INFORMATION GIVEN:
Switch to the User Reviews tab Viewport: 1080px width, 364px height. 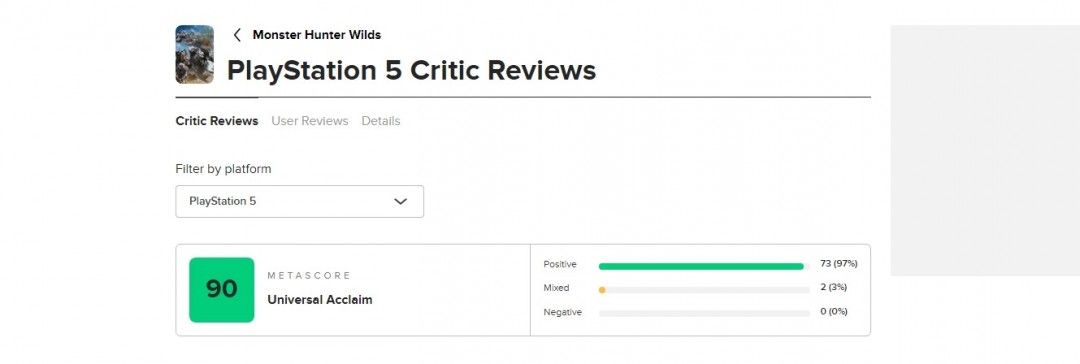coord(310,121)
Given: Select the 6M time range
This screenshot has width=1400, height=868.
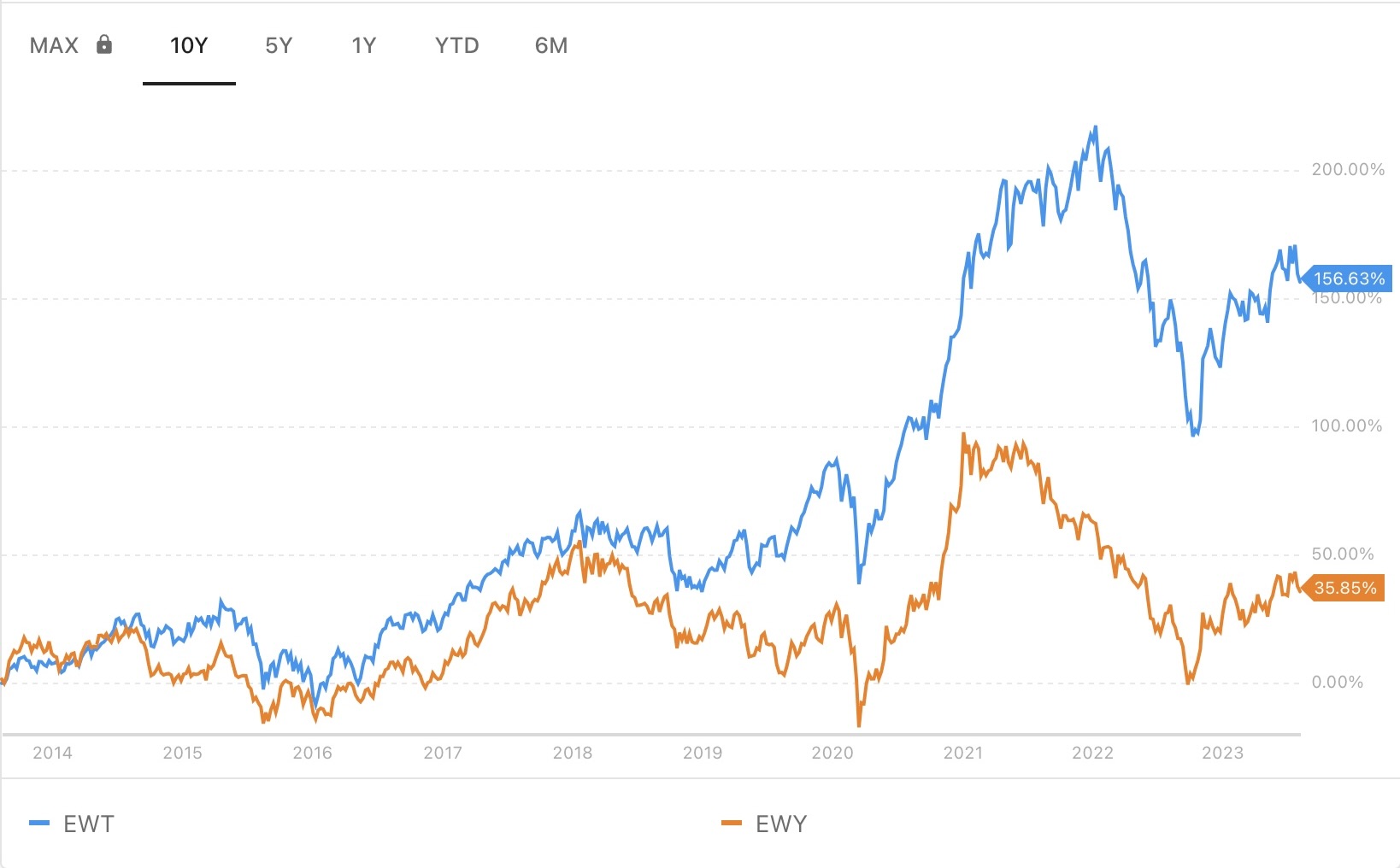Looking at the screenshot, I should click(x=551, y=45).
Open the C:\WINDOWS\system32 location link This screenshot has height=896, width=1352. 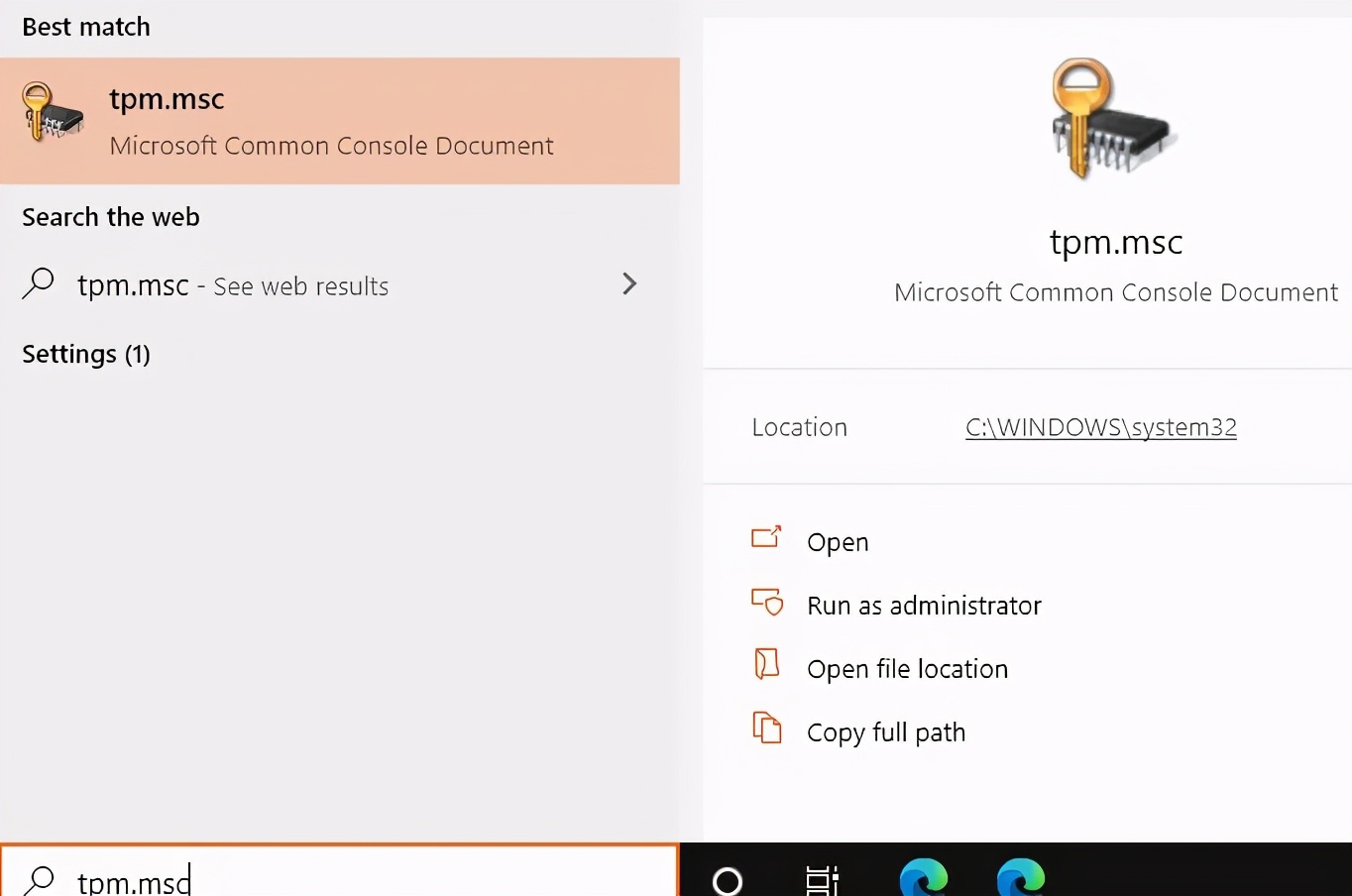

DIRECTIONS: In the records above, the lines from the one containing "Given: Select the 6M time range" through the last line are to be written out exactly, both ends included and pictures omitted.

REPLY:
Given: Select the 6M time range
This screenshot has width=1400, height=868.
Looking at the screenshot, I should click(x=551, y=45).
Open the C:\WINDOWS\system32 location link This screenshot has height=896, width=1352. 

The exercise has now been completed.